Even some corporate executives find that reluctance frustrating. Canada has large lodes of rare earths, as do South Africa and Australia. All three countries also boast some of the world's best mining industry expertise and capital markets with a history of raising money for huge resource plays. The trouble is that "Canada doesn't really have a rare earths national strategy," says Don Bubar, president of Toronto-based Avalon Rare Metals Inc. Avalon is a junior exploration and development company that hopes to bring its Nechalacho rare earths deposit at Thor Lake in the Northwest Territories into production by 2014.
Unfortunately, Avalon and other Canadian producers are almost three decades behind the Chinese. Some of Beijing's top leaders realized the potential of rare earths in the 1980s. Back then, miners began extracting rare earths from a state-owned site in Inner Mongolia in large amounts, as byproducts of mining iron for heavy industry. In 1992, China's paramount leader, Deng Xiaoping, said the goal was to become the Saudi Arabia of rare earths. "The Middle East has its oil. China has rare earths," he said.
The cost of extraction from China's abundant deposits is low, and Beijing ramped up production in the 1990s and 2000s. That caused steep declines in the prices of rare earths, which killed off competing producers in the United States and elsewhere.
Production costs are certainly a factor that Canada has to consider. Many of the elements are found together, and have to be dug up all at once, then separated. Heavy rare earths usually account for only about 2% of the elements in the deposit, and therefore command prices 10 times more than the more abundant light varieties. (Lanthanum is a light one. Europium is a heavyweight.) "It's not so much size of your deposits, but the grade, the distribution between heavies and lights," says Avalon's Bubar. He believes the richest portion of the company's Nechalacho site can yield at least 20% heavy rare earths.
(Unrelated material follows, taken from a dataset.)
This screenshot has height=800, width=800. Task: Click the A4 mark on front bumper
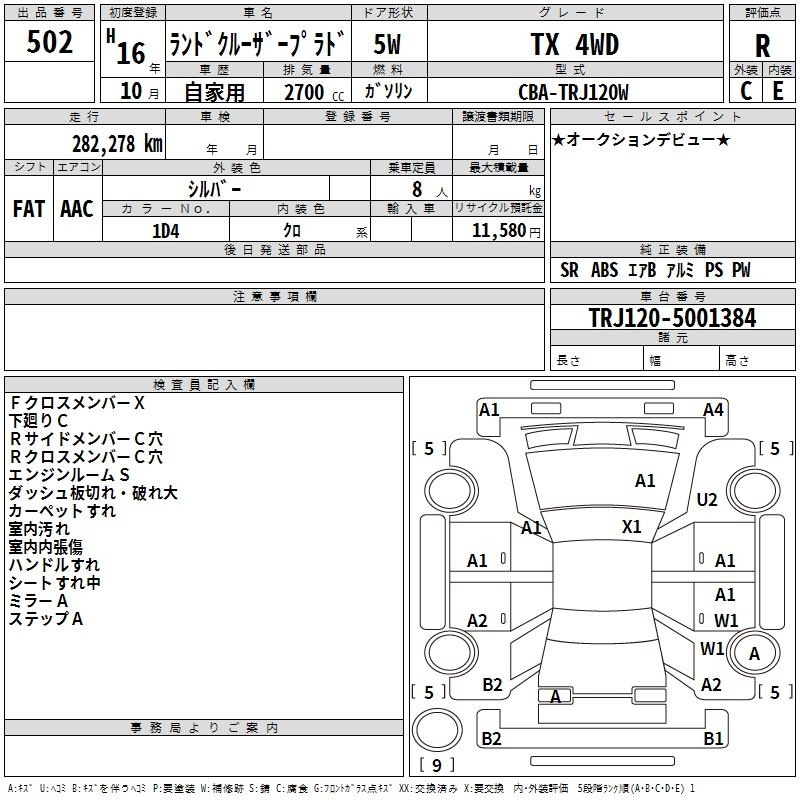tap(712, 409)
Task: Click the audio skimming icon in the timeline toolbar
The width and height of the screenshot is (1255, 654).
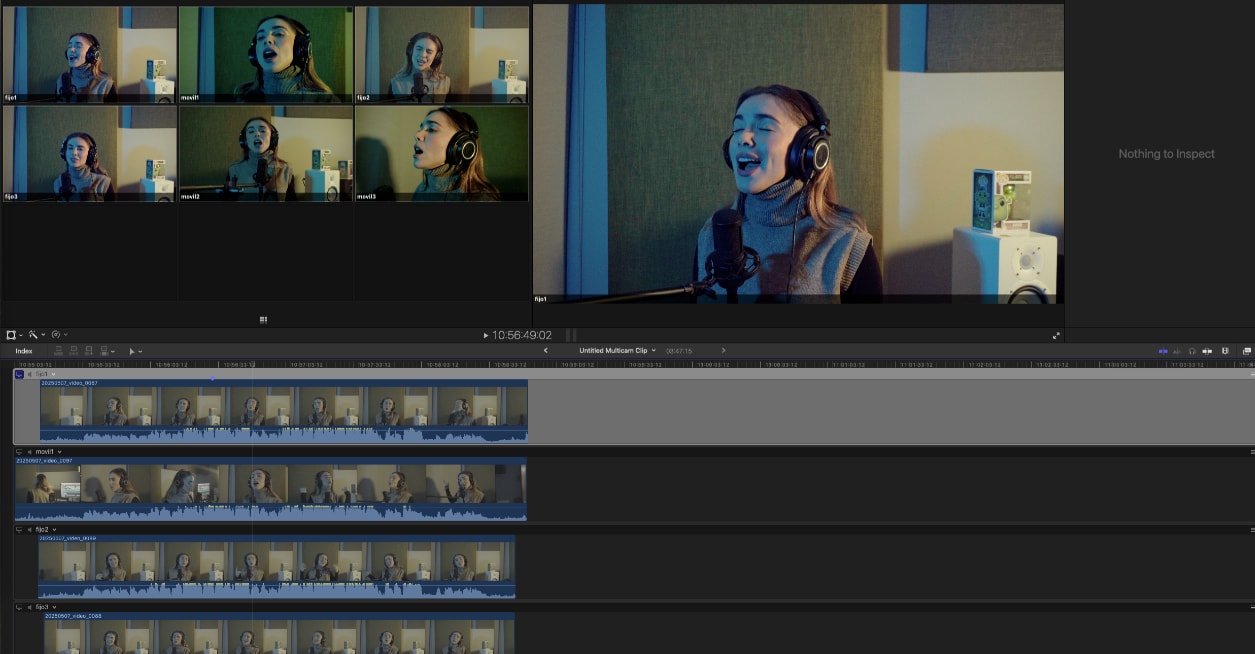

A policy of extraction at any cost doesn't make sense for Canada, but paying too much attention to short-term price fluctuations can also be a mistake. China's success resulted from decades of planning and market intervention. That kind of midwifery has precedents in Canada: Ottawa and Alberta have provided massive incentives to oil sands development over the past three decades, even though they are a high-cost source of production and oil prices have plunged below $10 (U.S.) a barrel at times.
As with oil, the long-term big picture for rare earths is promising. Demand will continue to grow with the voracious worldwide appetite for new electronic gadgets and cleaner technologies. "There are clear opportunities in the automotive sector in North America, Japan and South Korea. With any company making plasma displays. With BlackBerrys," says Bubar.
Last year's panic about a possible Chinese export ban put that big picture in better perspective. China uses up more than 60% of the rare earths that it produces, and a real clampdown on exports remains a possibility. "The reality has sunk in," says Bubar.
The scare also ignited investor interest. An index tracking 12 international producers of rare earths spiked 600% at its peak last year. Australia's Lynas Corp. raised $450 million (AUD). Avalon raised about $20 million, and its share price climbed from less than $1 to more than $3.
Bubar, who's been in the business for more than a decade, says that enthusiasm was gratifying after years of having his words "fall on deaf ears." Ottawa now needs to implement a program of tax breaks and direct financial support, and market up a storm with trade partners. Yes, China will remain a behemoth. But to China's Saudi Arabia, Canada could be Venezuela.